The UK’s record-breaking run without coal power passed another milestone yesterday, as National Grid ESO confirmed the grid had completed a full month without any input from the country’s coal-fired power stations. In a tweet yesterday morning, the grid operator announced that as of 12am on Sunday the country had completed 30 days, seven hours, and 36 minutes without coal power. The record-breaking coal-free run is set to continue with a combination of forecast blustery and sunny weather conditions and depressed energy demand due to the UK’s on-going home-working guidelines expected to mean demand for fossil fuel power remains lower than usual for several more weeks at least.

In a separate update, energy supplier Drax confirmed that low carbon energy sources provided around 70 per cent of the UK’s power during the month when coal was kept offline. Gas power plants made the single biggest contribution delivering 30 per cent of the mix during the 30 day period, but nuclear provided 21 per cent, wind 18 per cent, biomass nine per cent, and solar eight per cent. Imports delivered 11 per cent of the mix, while hydro and pumped storage facilities provided 1.5 per cent.
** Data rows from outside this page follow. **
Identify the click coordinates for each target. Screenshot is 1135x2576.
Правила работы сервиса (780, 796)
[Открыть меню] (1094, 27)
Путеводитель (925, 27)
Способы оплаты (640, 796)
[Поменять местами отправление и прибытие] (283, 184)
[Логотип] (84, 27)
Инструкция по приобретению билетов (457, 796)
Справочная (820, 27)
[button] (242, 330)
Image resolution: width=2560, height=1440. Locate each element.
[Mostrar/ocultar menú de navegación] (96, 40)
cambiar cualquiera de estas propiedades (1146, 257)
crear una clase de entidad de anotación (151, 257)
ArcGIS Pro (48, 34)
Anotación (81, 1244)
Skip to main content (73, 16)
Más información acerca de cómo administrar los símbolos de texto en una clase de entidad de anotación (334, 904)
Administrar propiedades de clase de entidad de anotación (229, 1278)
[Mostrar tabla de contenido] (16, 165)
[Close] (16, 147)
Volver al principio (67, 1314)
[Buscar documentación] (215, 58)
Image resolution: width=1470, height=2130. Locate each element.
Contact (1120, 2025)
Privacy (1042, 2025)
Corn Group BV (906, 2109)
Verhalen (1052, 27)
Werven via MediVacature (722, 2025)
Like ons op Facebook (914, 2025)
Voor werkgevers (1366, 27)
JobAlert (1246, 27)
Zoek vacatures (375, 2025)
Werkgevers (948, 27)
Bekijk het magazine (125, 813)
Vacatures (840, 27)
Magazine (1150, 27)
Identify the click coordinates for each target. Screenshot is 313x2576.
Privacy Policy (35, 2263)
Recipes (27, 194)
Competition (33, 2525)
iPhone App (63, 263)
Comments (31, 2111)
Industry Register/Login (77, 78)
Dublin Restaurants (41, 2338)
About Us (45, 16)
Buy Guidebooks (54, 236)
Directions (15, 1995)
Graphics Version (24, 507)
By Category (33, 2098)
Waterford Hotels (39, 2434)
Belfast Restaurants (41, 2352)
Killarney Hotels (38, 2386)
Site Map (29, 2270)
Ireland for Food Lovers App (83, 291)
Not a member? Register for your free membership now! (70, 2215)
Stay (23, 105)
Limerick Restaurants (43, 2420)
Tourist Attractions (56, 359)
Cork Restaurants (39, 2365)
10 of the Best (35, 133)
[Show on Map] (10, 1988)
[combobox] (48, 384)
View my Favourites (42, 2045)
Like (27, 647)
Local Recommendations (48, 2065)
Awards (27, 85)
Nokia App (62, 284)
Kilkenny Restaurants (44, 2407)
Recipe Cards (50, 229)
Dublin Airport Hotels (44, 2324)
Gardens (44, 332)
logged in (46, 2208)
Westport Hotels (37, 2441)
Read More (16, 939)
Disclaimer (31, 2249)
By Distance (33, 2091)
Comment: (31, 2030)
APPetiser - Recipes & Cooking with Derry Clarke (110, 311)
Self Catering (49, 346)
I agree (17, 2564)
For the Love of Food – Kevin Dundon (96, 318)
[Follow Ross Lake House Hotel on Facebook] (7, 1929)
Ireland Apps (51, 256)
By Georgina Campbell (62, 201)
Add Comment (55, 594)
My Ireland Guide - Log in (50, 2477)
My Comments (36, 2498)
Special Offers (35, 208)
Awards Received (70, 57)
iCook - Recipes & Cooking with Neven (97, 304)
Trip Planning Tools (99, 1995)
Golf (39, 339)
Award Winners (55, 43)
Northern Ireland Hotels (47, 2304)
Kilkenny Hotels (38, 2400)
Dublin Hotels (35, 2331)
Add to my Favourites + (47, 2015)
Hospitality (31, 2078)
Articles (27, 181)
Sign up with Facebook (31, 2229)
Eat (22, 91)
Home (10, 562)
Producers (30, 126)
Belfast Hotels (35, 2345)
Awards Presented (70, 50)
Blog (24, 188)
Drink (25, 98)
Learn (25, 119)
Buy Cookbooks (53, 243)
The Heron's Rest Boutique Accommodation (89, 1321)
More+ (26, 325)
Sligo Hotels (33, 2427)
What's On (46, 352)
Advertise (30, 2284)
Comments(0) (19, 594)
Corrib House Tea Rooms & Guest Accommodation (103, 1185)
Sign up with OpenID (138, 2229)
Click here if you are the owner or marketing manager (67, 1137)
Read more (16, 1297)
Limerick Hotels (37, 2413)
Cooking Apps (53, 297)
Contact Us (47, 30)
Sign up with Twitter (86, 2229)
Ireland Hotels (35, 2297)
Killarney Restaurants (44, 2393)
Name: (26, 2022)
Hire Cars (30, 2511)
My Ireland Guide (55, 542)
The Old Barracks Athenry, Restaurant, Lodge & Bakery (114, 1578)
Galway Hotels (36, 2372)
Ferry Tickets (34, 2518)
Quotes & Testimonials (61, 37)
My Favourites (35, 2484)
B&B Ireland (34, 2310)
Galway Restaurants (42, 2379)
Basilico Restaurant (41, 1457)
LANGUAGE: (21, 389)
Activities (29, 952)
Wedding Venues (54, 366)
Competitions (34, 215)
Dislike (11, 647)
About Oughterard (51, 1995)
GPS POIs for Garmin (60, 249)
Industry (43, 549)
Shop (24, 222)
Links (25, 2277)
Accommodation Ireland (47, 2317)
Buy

The UK is committed to phasing out the use of the coal power by 2025 at the latest and the past few months have seen two further coal plants close and an announcement that the Kilroot plant in Northern Ireland will be converted to run on gas. National Grid has also announced an ambition to be able to operate a fully zero emission grid when weather conditions allow from 2025, as renewables capacity and smart grid functionality increases further to enable the side-lining of gas power plants when possible.